Pictured: Shakespeare and Crack's research lab after
watching this episode.
Anyway, Barney and Ted keep striking out until they Beautiful Mind that in order to make the Drunk Train work for them, they need to be drunk as well. I won't comment on needing to lose a couple hundred brain cells to converse with drunk guidos, but I will ask where the hell they found a marker board at Marshall and Lily's house? Regardless, it's a moot discovery because just as they are finally about to score, Barney sabotages their game because it turns out he's secretly in love with this other girl, Quinn.

Who? Already? Another girl? What? See, a few nights before the Drunk Train, Ted spent three hours pretending everything this girl he just met said was fascinating (a hilarious gag, albeit uncomfortably familiar, ahem), and Barney got stuck babysitting her friend Quinn, getting insulted and shot down the entire time.

To be fair, this is a completely different shade of pink
lighting than at The Lusty Leopard
Quinn reads Barney like an open book and won't let him get away with anything. I mean, she does end up sleeping with him, but otherwise she dismantles every one of his lame ass come ons and drops some damning pop-psych bombs. And of course, he finds this alluring and fascinating, as any sitcom lothario is wont to do. But it turns out the reason she seems to know him so well is because she actually does. She's a stripper at Barney's favorite strip club, and they see each other all the time. He has apparently not realized this yet.

I don't know, I think I'd probably find this all sweet and cute, but after the whole Nora-Robin-Baby Fever roller coaster, I think I'm just Stinson-Emotional-Epiphany-ied out. I can't invest in this anymore, man. It just seems way too soon after Nora/Robin. It makes sense on a certain level. You can probably draw a straight line between his first relationship with Robin to Nora and back to Robin, and curve it into a character arc charting his emotional maturity, but it still rings false.

I think a big part of it is that it feels like too little too late. I remember being pissed that Barney did not at all mourn the end of his first relationship with Robin. The fact that he went straight to sociopathic bullshit like The Playbook, while Robin visibly suffered made me lose all faith in the ability of Barney to be redeemed as a human being. Now that they're arguably doing a Barney Emotional Arc right, I just can't bring myself to care.

Also, while I'm sure there's a great Barney joke about him never looking a stripper in the face, I can't help but be skeeved by the fact that he apparently literally never looked a stripper in the face and can't recognize her after spending the night with her.
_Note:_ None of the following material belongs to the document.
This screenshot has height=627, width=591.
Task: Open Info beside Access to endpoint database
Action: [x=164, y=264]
Ugh.

I wonder what percentage of proposals are met with that
panicked, deer-in-headlights stare.
So while all this is going on, LilyMarshall and RobinKevin spent the weekend at one of those cutesy bed and breakfast's that I cannot possibly believe are ANY fun at all. There's some bullshit joke about how Marshall and Lily's relationship is so successful because they never keep score but they secretly do and SNORE. No, the real SHIT, as it were, happens when Kevin busts out an engagement ring. Yes, less than six months into this weirdly creepy, chemically inert relationship he's proposing. They're happy for about five minutes, until she decides to act like a grown-up and remphasize the Kids situation. See, it's not just that she can't have kids, it's that she doesn't WANT kids. So there is literally no chance of them having children if they get married. Somewhat understandably, Kevin unproposes, and leaves Robin an absolute wreck.
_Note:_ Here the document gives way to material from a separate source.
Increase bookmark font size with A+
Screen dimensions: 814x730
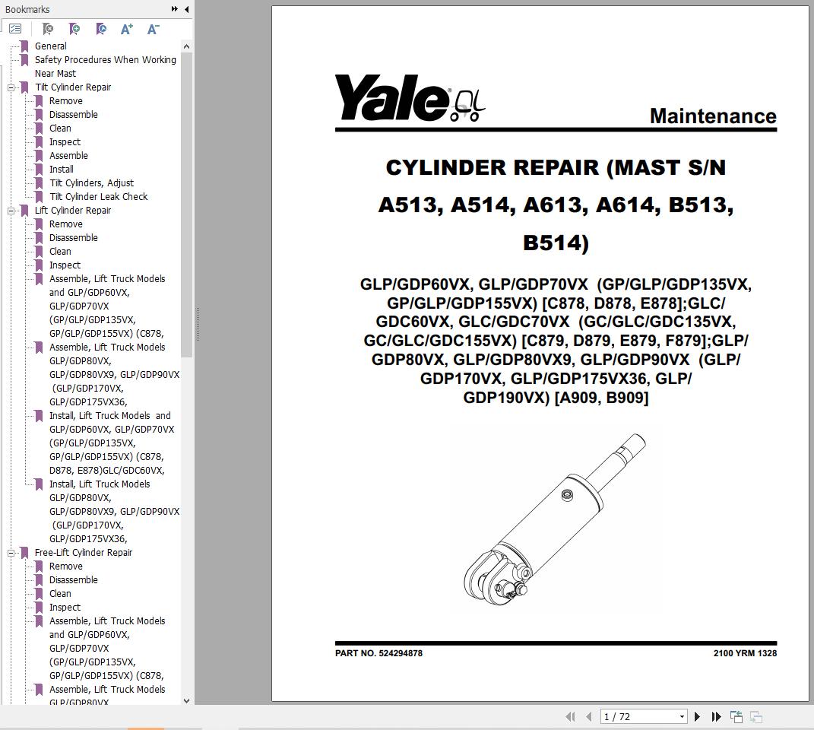tap(127, 29)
She cries into Ted's arms, and he takes the opportunity to tell his emotionally vulnerable, ex-girlfriend, and current roomate that he loves her. He'll marry her. He doesn't care about kids. He wants to be with her.
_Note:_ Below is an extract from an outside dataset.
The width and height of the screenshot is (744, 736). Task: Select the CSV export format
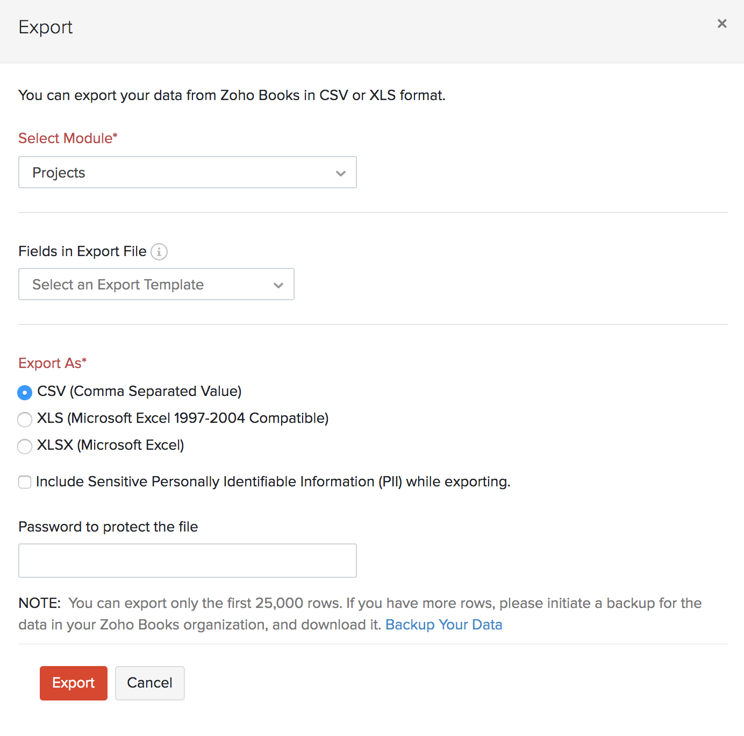click(25, 392)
Seriously Ted, has anything good for you ever happened on that roof?


Yeah, that happened.

I'm glad they're trying stuff. I love that they keep trying to shake out of their comfort zone. But god damn it, if you're going to do it, commit. No more fake outs, no more quarantining lifetime milestones into very special episodes. Really go for it. You have a straight line from here to the season finale. SPRINT, you fuckers. Just sprint. I'm begging you.